To be notified when the 2021 application is available, join our email list and select “Community Preservation Grants.”
Read the program guidelines.
Herbert and Louise Whitney Fund for Community Preservation
The endowment fund that supports the Community Preservation Grants Program is named in honor of Herbert and Louise Whitney to recognize their deep appreciation and love of all things New England, in particular the Bishop family farm in North Woodstock, Connecticut.
Conservator Emily Phillips carrying out preliminary cleaning of the Lost Mural, in Ohavi Zedek Synagogue in August of 2020.

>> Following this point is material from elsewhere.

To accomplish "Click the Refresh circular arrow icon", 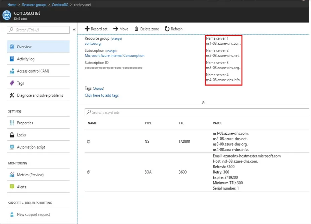I will (167, 29).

2020 Community Preservation Grant Winners
These organizations received $1,250 grants
Westport Museum for History and Culture
The grant supports cataloguing and creating a finding aid for the organization’s Adams Family Collection. The collection contains significant artifacts, photos, and ephemera related to 300 years of the town’s history, including resources on slavery in Fairfield County. In addition to cataloguing the Adams collection, a consulting archivist will create a resource guide for all slavery-related materials in the museum archives, using the Adams material as a starting point. The guide will be publicly accessible on Connecticut Collections through the state library for public access.
Phippsburg Historical Society
The grant supports creating interpretive banners and related public outreach tools to be installed outside the society’s building that is currently being converted into the Phippsburg Fishermen’s Museum. While interior renovations and exhibit development continue, the exterior banners will provide an outdoor exhibition and encourage interest in the stories of the area’s fishing community, which include the story of the mixed-race residents of Malaga Island who were forcibly removed from the island by the state in 1912.

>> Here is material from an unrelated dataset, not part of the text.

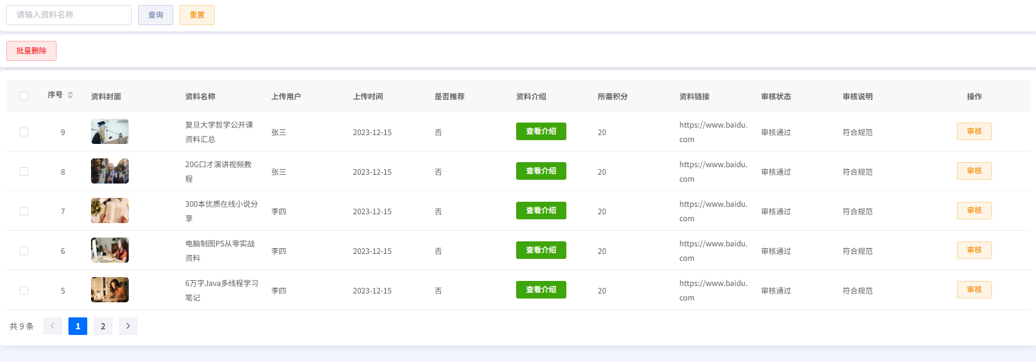Focus the 请输入资料名称 search field
Image resolution: width=1036 pixels, height=362 pixels.
69,15
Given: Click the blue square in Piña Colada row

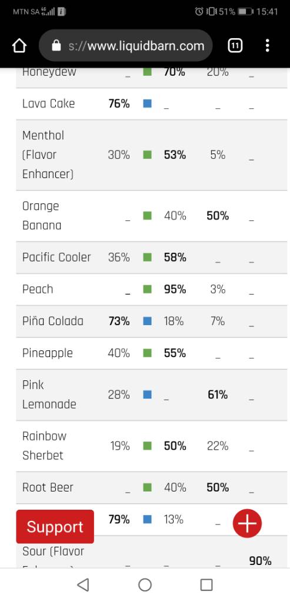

Chinese Historical Society of New England
The grant supports the purchase of archival storage materials and a scanner to begin processing the society’s important collection that documents the history and legacy of Chinese immigration in New England. The society’s collection includes items such as language books, research papers, opera costumes, World War II uniforms, and watercolor and oil paintings, among other items.
Jefferson Historical Society
The grant supports the purchase of PastPerfect collections and contact management software to streamline the society’s acquisition and loan process, cataloguing, donation tracking, and membership program. The collection includes photographs, books, pamphlets, artifacts, and ephemera pertaining to town events and activities. The historical society also plans to inform the public about Jefferson’s Paleo Indian presence, which has been documented by New Hampshire State archaeological leaders and dates back 11,000 years.
Bristol Historical Society
The grant supports collections processing and creating a web presence for the society’s D’Wolf Collection. From 1790 to about 1820, the Bristol-based D’Wolf family brought approximately 12,000 enslaved Africans out of Africa, making them the most active slave-trading family in U.S. history. The web page will present an extensive finding aid of the D’Wolf materials, biographical materials on those involved in the illegal slave trade, genealogies of key slave-trading families, and a list of suggested readings.
Friends of the Lost Mural
The grant supports continuing efforts to clean, stabilize, and restore the original bright colors of a historic synagogue mural that was painted by Lithuanian immigrant artist Ben Zion Black in Burlington’s “Little Jerusalem” neighborhood in 1910. This conservation will allow visitors to the Lost Mural to appreciate not only the mural’s unusual existence in Burlington, but also the vibrancy of the culture that created it.
Past Community Preservation Grant Winners
2019 Community Preservation Grants
- Manchester Historical Society in Manchester, Connecticut, to digitize and make searchable by the public 387 rolls of microfilm from the South Manchester News and Manchester Evening Herald, 1882-1991.
- Center for Painted Wall Preservation in Hallowell, Maine, to support the April 2020 Conserving the Painted Past symposium on care and conservation of historic painted walls found across New England.
- Danvers Historical Society in Danvers, Massachusetts, for window restoration on the Derby Summer House, at Glen Magna estate, designed by Samuel McIntire, to return the structure to public use.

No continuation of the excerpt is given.